Albuquerque Journal

Holmes aces his way to early lead at Riviera

Kuchar apologizes for comments, says he will pay caddie $50,000

- ASSOCIATED PRESS

LOS ANGELES — In a round in which Tiger Woods kept missing short putts, J.B. Holmes took the lead because of a tee shot that needed no putting at all.

Holmes made a hole-in-one with an 8-iron on the par-3 sixth hole, followed with a birdie and wound up with an 8-under 63 for a one-shot lead over Jordan Spieth when the first round finally ended Friday.

“It was awesome to see that,” Holmes said about his ace.

The ball landed well behind the pin on the left side of the bunker and spun back some 20 feet on the rainsoaked greens of Riviera.

“Hit it exactly how I wanted it and it went in,” Holmes said. “It looked good the whole time.”

Woods didn’t start his 10th appearance at Riviera as a pro until Friday morning, and while he got off to a rough start with a pair of three-putt bogeys, he answered with four straight birdies around the turn.

But then he three-putted from long range on the 12th. The real blow was on the par-5 17th, where he missed a 20-foot birdie putt and then his 30-inch par putt missed the hole. All four bogeys were from three-putts. “I hit it well and putted awful,” Woods said. “Four three-putts is ridiculous.”

LPGA: In Adelaide, Australia, Karrie Webb had one of those moments during the Women’s Australian Open on Friday that might have made her feel like one of the weekend golfers following her behind the spectator ropes at The Grange, or watching on television.

Short-siding herself in a bunker on the par-3 14th, five-time champion Webb hit it across the green and watched it dribble into a bunker on the other side.

She ended up taking a double-bogey 5 on her way to a 74 and is seven strokes behind second-round leaders Wei-Ling Hsu and Madelene Sagstrom.

They were both at 10-under 134 in the LPGA tournament.

Former Lobo Jodi Ewart-Shadoff, who shared the first-round lead, shot a 1-over 73 and is four shots back.

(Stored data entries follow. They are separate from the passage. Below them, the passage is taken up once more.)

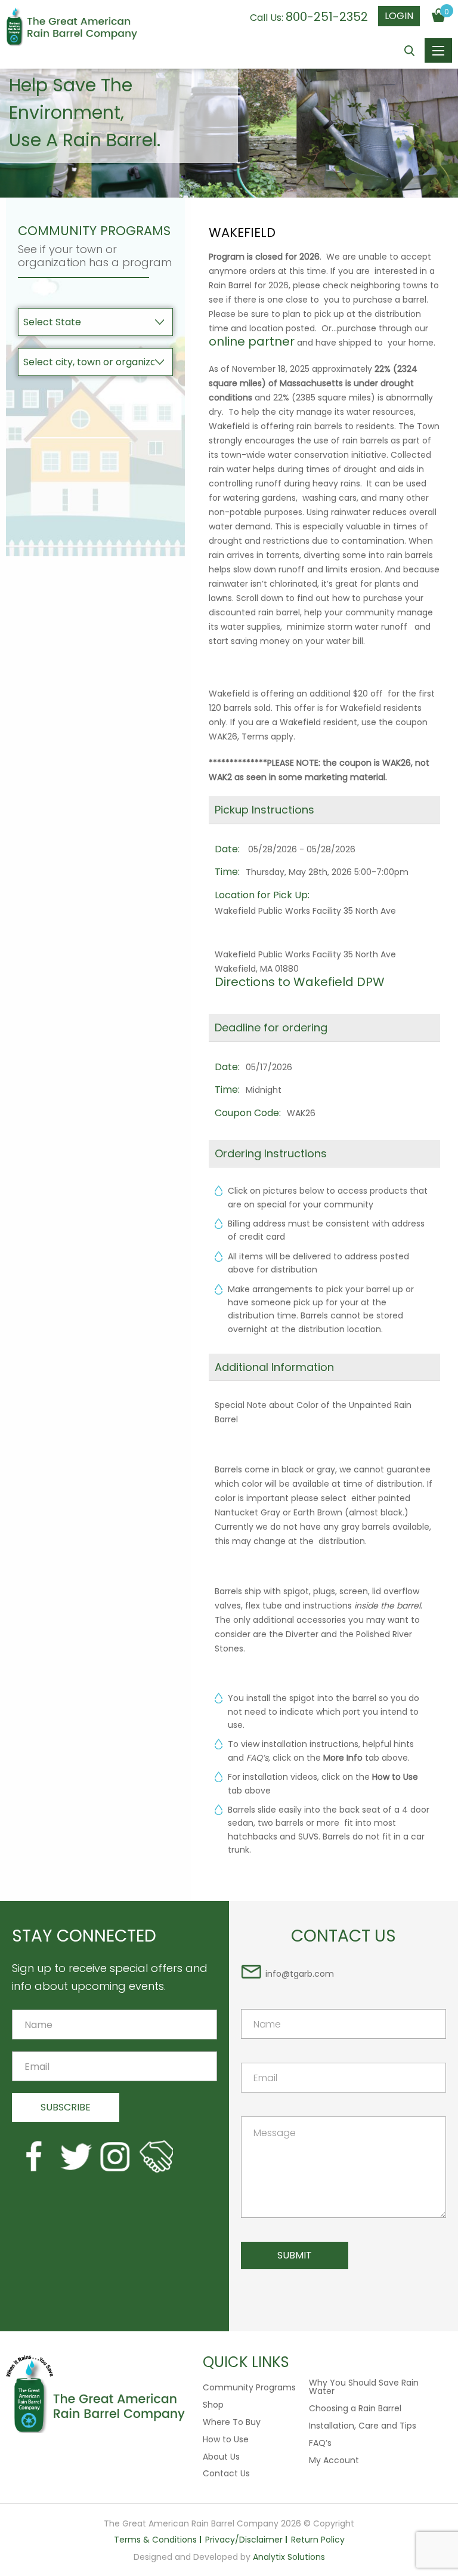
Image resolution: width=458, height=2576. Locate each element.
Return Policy (318, 2539)
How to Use (226, 2439)
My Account (334, 2460)
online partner (252, 341)
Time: (227, 872)
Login (399, 16)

KUCHAR: Matt Kuchar has apologized for what he says where insensitiv­e comments about his caddie at the Mayakoba Classic in Mexico and says he will give him the $50,000 the caddie requested.

Kuchar’s regular caddie couldn’t make the trip to Mexico in November, so he used David Ortiz from the El Camaleon Golf Club. Kuchar won the tournament and earned $1,296,000. Ortiz received $5,000.

In an interview with golf.com, Kuchar said he did not understand why it became such a hot topic. He said, “For a guy who makes $200 a day, a $5,000 week is a really good week.”